## WORK TASK
Only lines with the word "will" are wanted; copy each of them from the listing below.

## DATA EXCERPTS
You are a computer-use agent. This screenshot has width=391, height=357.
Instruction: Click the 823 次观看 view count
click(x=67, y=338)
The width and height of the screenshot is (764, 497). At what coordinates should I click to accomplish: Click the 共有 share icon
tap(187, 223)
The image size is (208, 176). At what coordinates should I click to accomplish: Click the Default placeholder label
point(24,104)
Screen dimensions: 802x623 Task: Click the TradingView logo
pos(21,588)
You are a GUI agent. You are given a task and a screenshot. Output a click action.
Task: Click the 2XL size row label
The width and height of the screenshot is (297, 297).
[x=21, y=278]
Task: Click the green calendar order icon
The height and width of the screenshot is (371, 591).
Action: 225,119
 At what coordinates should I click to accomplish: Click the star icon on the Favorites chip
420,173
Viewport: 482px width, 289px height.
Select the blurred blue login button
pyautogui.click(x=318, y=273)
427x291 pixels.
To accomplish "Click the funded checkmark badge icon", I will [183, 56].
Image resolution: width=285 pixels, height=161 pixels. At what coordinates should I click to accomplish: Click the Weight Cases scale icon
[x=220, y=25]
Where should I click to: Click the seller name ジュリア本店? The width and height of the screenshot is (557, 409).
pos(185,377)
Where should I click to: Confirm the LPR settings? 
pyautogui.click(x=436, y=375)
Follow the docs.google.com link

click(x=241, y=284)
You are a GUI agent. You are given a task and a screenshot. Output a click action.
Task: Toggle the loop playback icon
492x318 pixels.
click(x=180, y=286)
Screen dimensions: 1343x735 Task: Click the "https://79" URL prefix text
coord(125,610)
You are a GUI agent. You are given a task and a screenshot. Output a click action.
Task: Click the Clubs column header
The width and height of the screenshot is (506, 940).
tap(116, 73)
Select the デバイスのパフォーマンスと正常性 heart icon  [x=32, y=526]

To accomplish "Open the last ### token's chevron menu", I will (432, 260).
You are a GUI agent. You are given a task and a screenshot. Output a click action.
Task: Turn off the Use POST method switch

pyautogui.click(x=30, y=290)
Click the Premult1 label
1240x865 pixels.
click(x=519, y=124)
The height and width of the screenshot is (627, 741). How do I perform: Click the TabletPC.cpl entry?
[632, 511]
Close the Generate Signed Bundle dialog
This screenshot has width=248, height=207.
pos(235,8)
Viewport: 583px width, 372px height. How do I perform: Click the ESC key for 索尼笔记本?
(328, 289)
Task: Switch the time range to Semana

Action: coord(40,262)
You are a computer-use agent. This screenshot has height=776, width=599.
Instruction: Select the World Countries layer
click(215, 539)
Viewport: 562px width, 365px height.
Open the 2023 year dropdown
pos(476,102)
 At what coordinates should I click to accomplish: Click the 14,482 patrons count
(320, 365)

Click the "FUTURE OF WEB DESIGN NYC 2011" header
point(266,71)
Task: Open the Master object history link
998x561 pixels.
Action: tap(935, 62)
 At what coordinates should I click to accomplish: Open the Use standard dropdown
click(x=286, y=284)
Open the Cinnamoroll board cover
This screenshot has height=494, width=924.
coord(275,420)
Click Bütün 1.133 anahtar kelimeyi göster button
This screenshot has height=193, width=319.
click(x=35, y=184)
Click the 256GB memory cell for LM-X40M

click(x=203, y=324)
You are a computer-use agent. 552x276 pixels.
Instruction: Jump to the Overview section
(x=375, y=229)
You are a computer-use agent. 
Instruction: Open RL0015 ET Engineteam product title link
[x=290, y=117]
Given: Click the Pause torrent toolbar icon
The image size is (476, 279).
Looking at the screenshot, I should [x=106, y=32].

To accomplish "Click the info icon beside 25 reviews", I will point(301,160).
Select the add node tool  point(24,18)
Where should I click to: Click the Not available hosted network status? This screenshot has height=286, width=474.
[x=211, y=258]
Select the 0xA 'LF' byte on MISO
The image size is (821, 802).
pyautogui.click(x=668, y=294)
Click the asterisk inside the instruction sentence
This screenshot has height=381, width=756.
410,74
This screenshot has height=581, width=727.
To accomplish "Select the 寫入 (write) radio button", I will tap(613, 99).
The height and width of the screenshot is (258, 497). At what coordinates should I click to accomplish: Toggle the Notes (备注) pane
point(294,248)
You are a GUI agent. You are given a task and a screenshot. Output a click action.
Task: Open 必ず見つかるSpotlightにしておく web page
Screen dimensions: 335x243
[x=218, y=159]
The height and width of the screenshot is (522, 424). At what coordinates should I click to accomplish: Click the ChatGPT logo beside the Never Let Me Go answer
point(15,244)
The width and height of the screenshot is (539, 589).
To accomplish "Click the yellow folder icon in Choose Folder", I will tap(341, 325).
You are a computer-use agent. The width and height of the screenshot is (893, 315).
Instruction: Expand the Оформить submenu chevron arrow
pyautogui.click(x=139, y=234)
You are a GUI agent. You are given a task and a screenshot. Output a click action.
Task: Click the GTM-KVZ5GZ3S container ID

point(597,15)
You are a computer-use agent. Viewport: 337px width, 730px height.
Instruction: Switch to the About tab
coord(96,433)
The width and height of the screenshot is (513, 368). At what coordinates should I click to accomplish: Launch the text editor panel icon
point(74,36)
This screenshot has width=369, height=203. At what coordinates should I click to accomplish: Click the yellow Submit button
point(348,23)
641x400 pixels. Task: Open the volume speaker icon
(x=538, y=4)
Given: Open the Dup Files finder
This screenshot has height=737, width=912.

## TASK OUTPUT
To accomplish "Click the funded checkmark badge icon", I will [183, 56].
To accomplish "Open the last ### token's chevron menu", I will (432, 260).
To accomplish "Click the info icon beside 25 reviews", I will point(301,160).
To accomplish "Select the 寫入 (write) radio button", I will tap(613, 99).
To accomplish "Click the yellow folder icon in Choose Folder", I will tap(341, 325).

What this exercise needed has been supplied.